Report back every line below that carries the word "Follow".

Data under study:
_ _ _

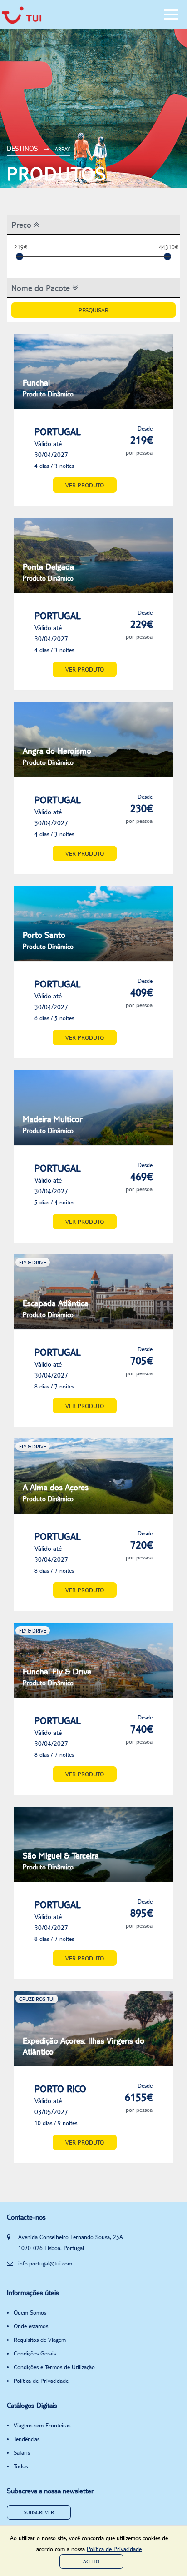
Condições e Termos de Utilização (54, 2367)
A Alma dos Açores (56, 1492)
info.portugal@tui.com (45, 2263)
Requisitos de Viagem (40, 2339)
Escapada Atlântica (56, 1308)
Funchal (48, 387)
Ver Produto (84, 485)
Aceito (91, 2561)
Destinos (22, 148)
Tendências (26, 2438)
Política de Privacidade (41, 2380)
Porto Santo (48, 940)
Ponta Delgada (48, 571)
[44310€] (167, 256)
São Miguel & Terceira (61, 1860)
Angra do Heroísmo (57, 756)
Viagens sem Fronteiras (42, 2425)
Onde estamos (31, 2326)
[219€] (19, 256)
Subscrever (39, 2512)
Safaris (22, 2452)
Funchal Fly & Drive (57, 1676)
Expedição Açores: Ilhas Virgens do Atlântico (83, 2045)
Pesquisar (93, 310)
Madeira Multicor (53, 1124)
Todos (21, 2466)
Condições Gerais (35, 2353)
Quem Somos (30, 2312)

_ _ _

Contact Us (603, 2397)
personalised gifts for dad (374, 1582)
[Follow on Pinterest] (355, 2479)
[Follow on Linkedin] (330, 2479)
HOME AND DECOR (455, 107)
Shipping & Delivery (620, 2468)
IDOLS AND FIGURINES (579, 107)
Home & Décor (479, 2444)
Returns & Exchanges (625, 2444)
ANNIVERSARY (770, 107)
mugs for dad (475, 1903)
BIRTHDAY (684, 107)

_ _ _

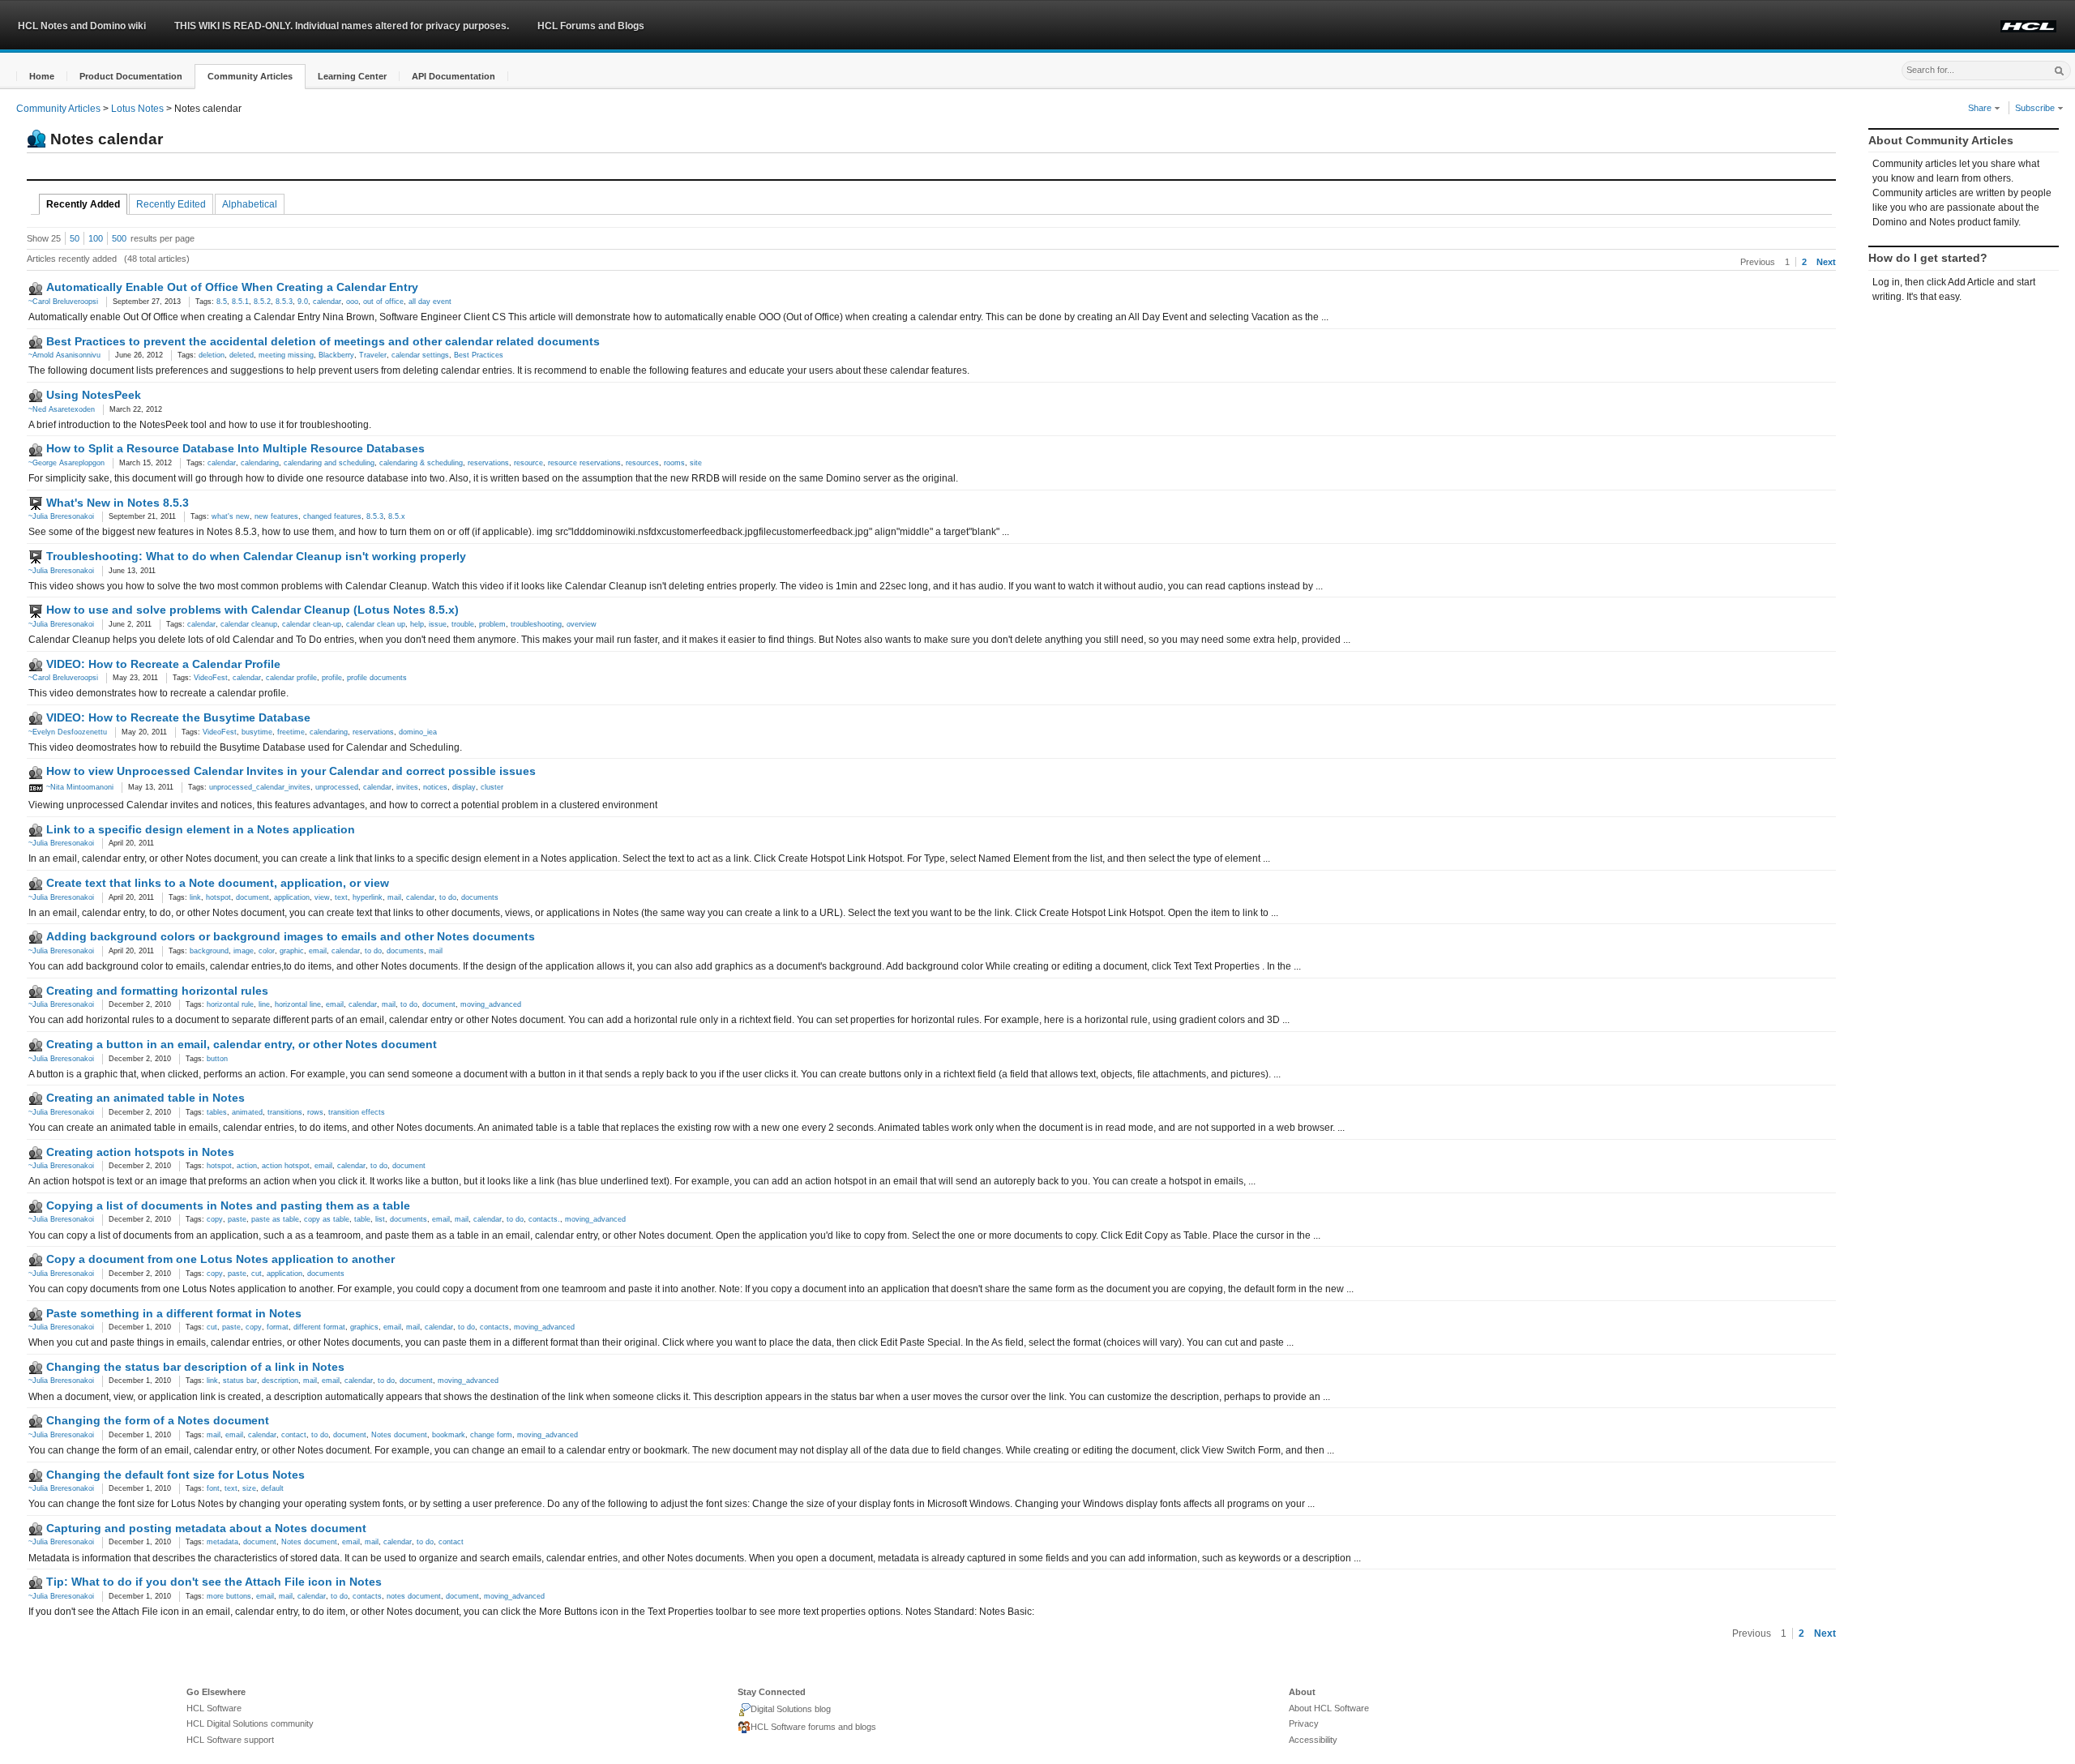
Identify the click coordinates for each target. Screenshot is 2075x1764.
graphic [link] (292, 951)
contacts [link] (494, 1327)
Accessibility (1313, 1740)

_ _ _

The completed task:
[Follow on Pinterest] (355, 2479)
[Follow on Linkedin] (330, 2479)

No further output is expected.